Scalable Content-Based Video Copy Detection

Michel Crucianu, Professor of Computer Science
Conservatoire National des Arts et Metiers (CNAM) in Paris


Video copy detection has multiple applications, either in protecting owners against unauthorized use of their content or in structuring the video collections of large archives, including video-sharing web sites. Content-based copy detection methods rely on the similarity between potential copies and the original videos. Scalability is the key issue in making these methods practical for very large video databases. This talk will present recent advances in this domain, with a focus on two different types of applications: video stream monitoring and the identification of content links in a large video database. For the first application, we aim at reliable cost-effective detection in a video stream of even very brief transformed copies of original video sequences from a very large database. We show that this can be achieved with an optimized similarity-based search method exploiting refined models of the distortions undergone by the video signatures and local estimates of signature density. The reliability is evaluated on two ground truth databases, then scalability is demonstrated on much larger databases.

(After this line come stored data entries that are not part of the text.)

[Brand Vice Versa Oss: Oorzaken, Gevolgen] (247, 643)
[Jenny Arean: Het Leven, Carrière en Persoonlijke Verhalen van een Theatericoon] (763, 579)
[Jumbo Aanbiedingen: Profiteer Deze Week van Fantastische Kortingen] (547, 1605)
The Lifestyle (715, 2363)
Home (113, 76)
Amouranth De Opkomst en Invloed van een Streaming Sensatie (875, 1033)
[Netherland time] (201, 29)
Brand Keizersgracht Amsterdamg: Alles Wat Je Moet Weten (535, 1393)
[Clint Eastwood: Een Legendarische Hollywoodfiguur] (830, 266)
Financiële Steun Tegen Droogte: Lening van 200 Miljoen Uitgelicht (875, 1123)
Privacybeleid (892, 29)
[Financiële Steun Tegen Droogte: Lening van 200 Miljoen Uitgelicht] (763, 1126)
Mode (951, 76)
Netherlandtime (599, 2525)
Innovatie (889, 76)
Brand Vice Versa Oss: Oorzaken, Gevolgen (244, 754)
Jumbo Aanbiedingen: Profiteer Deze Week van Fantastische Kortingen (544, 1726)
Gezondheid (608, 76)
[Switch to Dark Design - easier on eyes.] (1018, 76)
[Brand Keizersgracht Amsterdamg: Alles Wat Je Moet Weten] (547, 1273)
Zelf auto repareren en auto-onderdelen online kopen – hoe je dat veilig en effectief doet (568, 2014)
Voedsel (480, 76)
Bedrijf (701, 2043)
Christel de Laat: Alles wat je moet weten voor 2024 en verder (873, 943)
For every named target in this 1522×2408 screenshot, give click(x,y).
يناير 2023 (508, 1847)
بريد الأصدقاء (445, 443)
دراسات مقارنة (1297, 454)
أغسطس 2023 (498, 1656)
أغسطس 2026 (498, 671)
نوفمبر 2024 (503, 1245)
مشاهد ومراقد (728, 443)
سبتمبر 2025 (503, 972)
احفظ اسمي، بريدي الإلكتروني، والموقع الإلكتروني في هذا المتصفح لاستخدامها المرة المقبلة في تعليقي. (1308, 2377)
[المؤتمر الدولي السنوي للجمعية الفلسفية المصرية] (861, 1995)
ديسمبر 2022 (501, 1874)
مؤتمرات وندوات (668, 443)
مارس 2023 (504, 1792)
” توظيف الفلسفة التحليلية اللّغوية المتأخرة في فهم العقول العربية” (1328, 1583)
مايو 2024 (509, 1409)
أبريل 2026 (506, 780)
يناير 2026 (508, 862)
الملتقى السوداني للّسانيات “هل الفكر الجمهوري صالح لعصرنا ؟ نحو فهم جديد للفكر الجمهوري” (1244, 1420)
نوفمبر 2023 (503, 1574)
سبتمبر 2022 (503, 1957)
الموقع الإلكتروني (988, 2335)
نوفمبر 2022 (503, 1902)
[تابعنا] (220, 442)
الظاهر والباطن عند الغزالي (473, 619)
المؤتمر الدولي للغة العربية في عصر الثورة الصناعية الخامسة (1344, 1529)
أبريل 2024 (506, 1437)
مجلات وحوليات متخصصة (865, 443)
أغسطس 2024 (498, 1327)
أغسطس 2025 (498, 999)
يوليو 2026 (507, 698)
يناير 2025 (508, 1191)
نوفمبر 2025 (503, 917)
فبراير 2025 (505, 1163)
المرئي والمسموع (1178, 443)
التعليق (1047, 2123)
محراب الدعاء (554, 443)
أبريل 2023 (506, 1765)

The method allows to monitor a video stream in deferred real time against a database of 280,000 hours of video. The identification of content links in large video databases also relies on copy detection, but the direct application of the stream monitoring solution would result in unacceptably long processing times for large databases. We describe a new method relying on the definition of keyframe-level descriptors embedding sets of local video signatures and on a specific indexing solution. We evaluate the reliability with the help of ground truth databases, then we show that a little more than three days are needed for mining 10,000 hours of video.